With the copper coiled, its time to make the supports. Starting with 3/4" x 1/8" steel flat bar, lay out markings for holes evenly spaced. I decided with 1/4" copper tube and to have a 1/4" spacing between each layer therefore the holes need to be spaced 1/2" apart with a total of 11 holes. Allow extra material on each end where they will be inserted into a slot on each wood disc. Each successive supports hole's will need to be shifted up to match the helical pattern of the coil. With 4 supports the next set of holes will be shifted up 1/8" and so on for the remaining supports. I found that the first and last supports are just flipped copies of each other and the same for the 2nd and 3rd support. This made it easy when drilling out the holes. Clamp 2 pieces together and drill through with a 5/16" bit at each mark. Repeat for the other 2. Take your countersink bit and deburr all the holes. At this point spray paint any color you'd like. I went with a hammered gray.
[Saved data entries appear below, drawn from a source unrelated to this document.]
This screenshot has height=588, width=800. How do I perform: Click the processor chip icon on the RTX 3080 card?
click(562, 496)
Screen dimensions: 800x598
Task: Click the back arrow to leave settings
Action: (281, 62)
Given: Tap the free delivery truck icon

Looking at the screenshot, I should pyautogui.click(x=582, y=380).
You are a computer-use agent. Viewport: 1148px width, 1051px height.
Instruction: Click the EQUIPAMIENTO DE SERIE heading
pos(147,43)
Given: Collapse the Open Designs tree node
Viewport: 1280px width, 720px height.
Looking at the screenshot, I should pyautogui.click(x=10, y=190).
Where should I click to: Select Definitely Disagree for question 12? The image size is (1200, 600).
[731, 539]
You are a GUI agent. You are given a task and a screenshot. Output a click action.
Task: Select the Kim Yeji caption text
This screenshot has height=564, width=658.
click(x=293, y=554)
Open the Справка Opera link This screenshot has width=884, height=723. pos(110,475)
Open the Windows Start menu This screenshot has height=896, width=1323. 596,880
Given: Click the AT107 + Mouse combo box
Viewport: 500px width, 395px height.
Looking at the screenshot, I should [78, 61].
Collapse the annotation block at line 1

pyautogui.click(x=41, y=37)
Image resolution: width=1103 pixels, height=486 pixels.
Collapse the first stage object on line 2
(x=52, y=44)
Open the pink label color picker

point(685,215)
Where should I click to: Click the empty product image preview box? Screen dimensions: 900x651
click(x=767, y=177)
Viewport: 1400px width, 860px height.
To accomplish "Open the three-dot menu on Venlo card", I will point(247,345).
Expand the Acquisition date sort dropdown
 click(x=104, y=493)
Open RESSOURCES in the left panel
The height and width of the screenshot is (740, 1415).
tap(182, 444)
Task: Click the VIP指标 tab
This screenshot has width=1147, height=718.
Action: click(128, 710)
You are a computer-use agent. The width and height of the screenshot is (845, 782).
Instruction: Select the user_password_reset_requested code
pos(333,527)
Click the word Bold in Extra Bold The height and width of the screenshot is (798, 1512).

To assemble the coil first flare the end at the bottom. This will help hold the end up against the support and not slip through. If you do not have a flaring tool you could easily crimp the end closed with a pair of pliers. The next step will be to arrange the supports in proper order. Thread the bottom hole of the first support onto the top end of the coil and then the bottom hole of the next support, etc. With the first holes threaded onto the coil, move them all together along the coil. When you reach the top end again thread the second set of holes through and repeat until the coil is threaded through all the holes of the supports. You should have a little extra coil after the last hole. Arrange the supports evenly across the coil and make a mark on the coil a little behind the last support. Slide the last support out of the way and cut the pipe on the mark. Flare the end to keep it form slide out of the last support.

Set this aside for later.

Step 3: Preparing the Top and Bottom Discs

I chose to go with some pre-laminated wood from my local hardware store because I liked the grain and character from it. A solid plank of wood would also work great as long at it could accommodate the diameter of the discs. Looking back a solid plank would be preferable because the seams of the laminated wood are a weak spot. When tightening down the bolts later I kept hearing cracking.

With your drawing compass draw out 2 circles 8.5" in diameter. When cutting these circles out with the band saw or jig saw, stay just off the line. With the belt sander sand you can sand the rest of the way down to the line.

Now draw a 4.5" circle in the center of each disc. This will be on the sides facing each other. With a 3/8" strait routing bit in my Dremel I free hand cut a channel 1/8" deep saying just on the inside the 4.5" circle. You could spend some extra time making a jig that the Dremel or router could ride in to make the channel perfect but I did not have the patience.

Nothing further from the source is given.